_WHAT YOU SHOULD DO:_ Can you copy out, word for word, the material starting with the line containing "Screen dimensions: 1907x785" and going on through the line containing "point(951,603)", leaving the pictures out of your answer?

_AVAILABLE RECORDS:_

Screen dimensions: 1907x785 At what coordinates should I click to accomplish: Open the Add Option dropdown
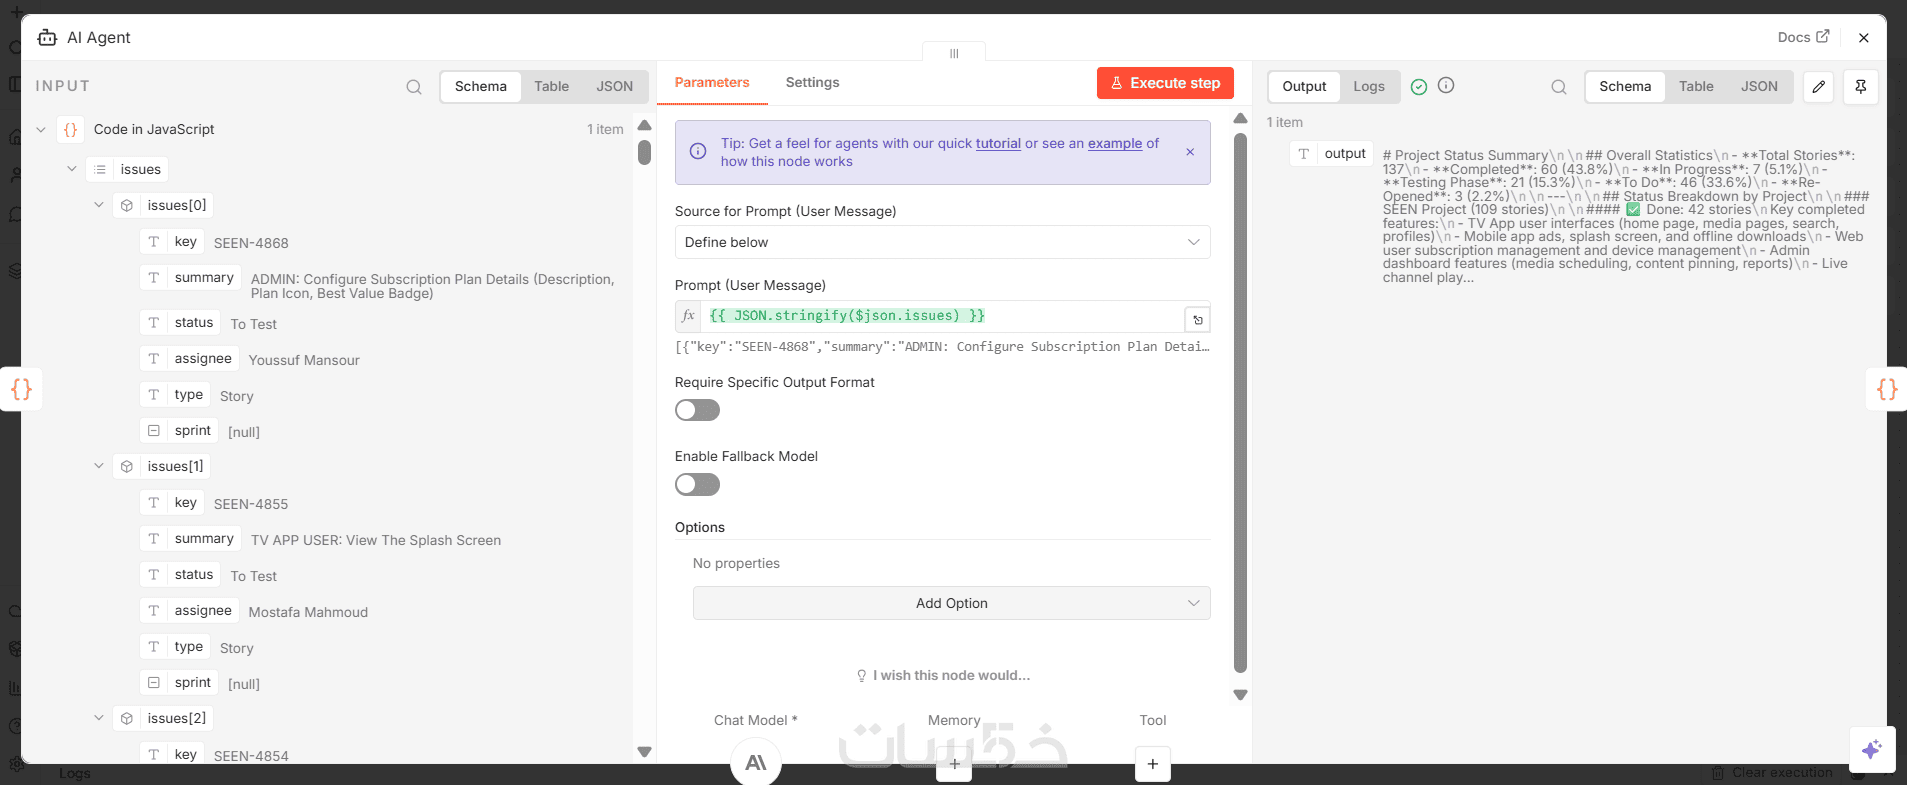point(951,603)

---

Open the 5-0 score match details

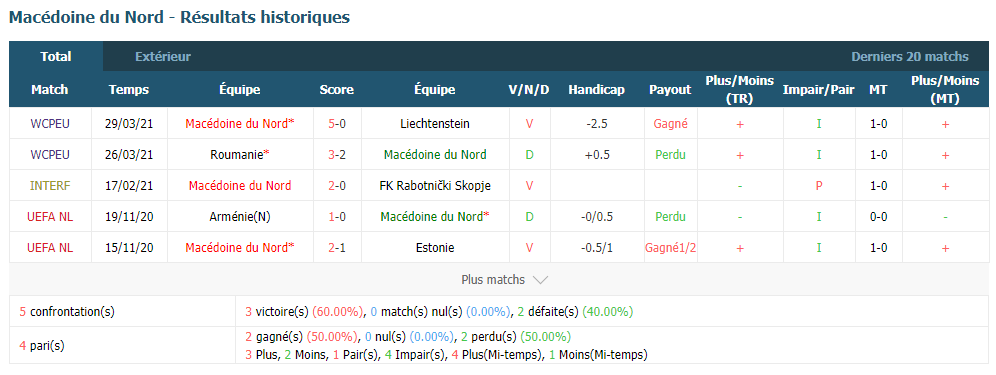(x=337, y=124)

* * *

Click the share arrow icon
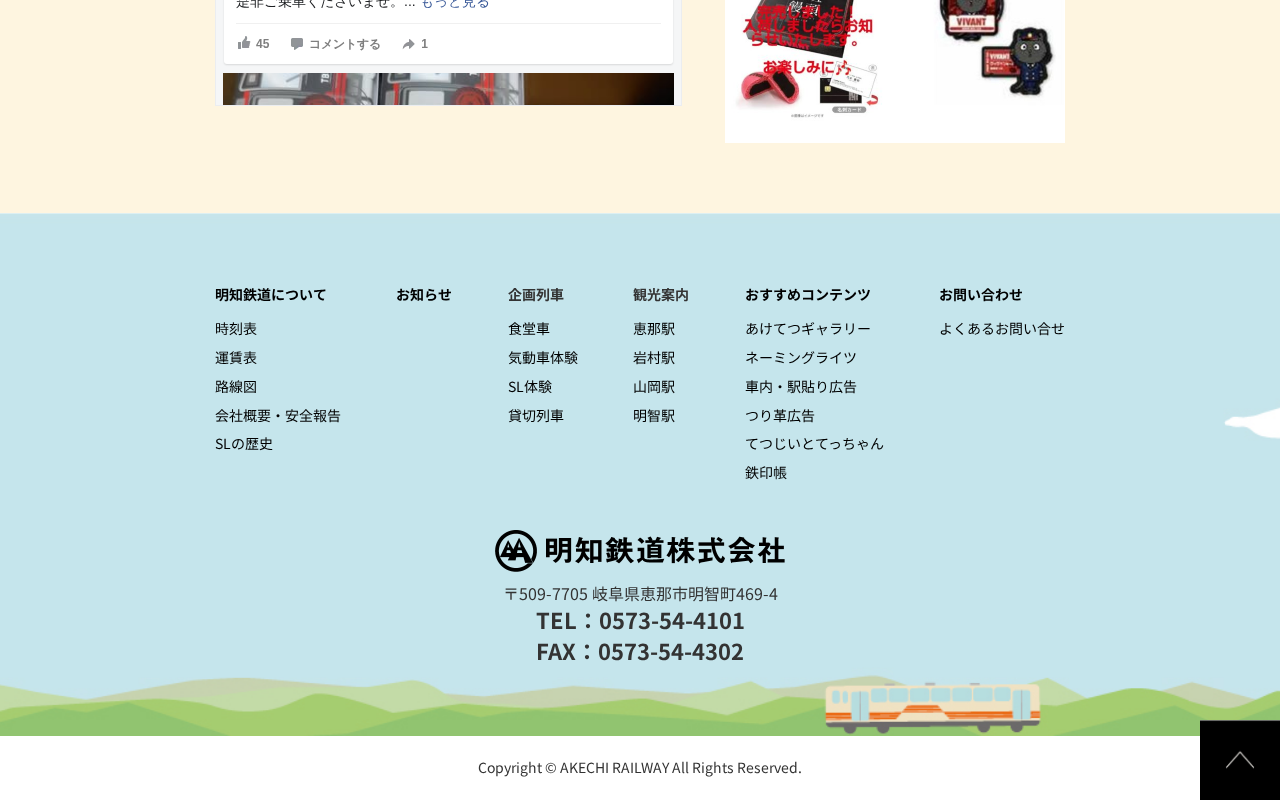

_TASK OUTPUT:_
Screen dimensions: 1907x785 At what coordinates should I click to accomplish: Open the Add Option dropdown
point(951,603)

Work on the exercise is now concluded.